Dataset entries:
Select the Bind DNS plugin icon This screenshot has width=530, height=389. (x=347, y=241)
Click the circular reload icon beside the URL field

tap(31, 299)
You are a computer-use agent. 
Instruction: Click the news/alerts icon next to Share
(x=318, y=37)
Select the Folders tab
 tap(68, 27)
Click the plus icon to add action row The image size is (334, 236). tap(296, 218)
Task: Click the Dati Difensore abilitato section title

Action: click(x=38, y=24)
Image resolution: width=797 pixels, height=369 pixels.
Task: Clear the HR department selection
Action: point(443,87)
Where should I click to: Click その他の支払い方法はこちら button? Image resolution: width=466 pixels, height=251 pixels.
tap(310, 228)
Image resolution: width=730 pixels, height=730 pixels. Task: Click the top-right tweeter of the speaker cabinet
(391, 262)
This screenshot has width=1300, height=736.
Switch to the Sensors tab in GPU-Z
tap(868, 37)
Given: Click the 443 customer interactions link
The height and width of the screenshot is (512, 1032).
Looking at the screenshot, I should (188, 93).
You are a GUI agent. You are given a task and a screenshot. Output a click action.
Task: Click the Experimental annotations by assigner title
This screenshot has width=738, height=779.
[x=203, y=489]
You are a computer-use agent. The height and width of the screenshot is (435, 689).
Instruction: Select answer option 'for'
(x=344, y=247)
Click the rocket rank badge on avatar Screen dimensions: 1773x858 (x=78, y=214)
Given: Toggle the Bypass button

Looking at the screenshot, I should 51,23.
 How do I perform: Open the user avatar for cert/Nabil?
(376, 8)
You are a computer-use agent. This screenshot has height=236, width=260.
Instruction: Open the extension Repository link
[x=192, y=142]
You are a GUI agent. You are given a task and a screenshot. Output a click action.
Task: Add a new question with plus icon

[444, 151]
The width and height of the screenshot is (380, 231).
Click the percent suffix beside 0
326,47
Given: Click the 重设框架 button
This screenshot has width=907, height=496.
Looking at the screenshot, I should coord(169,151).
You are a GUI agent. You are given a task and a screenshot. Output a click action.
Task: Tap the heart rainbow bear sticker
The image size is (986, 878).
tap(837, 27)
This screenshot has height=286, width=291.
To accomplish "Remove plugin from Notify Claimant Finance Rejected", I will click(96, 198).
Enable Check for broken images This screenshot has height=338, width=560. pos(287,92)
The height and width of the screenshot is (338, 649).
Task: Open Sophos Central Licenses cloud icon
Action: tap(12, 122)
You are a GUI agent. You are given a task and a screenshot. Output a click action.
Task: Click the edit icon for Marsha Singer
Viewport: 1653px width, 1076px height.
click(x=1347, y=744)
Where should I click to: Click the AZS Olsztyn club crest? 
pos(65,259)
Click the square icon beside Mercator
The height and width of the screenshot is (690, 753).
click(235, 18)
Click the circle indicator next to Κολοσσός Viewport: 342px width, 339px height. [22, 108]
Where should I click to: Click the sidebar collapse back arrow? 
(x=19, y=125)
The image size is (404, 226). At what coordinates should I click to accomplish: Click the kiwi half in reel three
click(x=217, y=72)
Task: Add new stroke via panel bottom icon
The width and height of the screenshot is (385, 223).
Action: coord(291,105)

**Problem to work on:**
Filter the records for lines containing the word "computer" and copy each one.

**Expected answer:**
You are a computer-use agent. 
You are a computer-use agent. The height and width of the screenshot is (435, 689).
You are a computer-use agent. This screenshot has height=236, width=260.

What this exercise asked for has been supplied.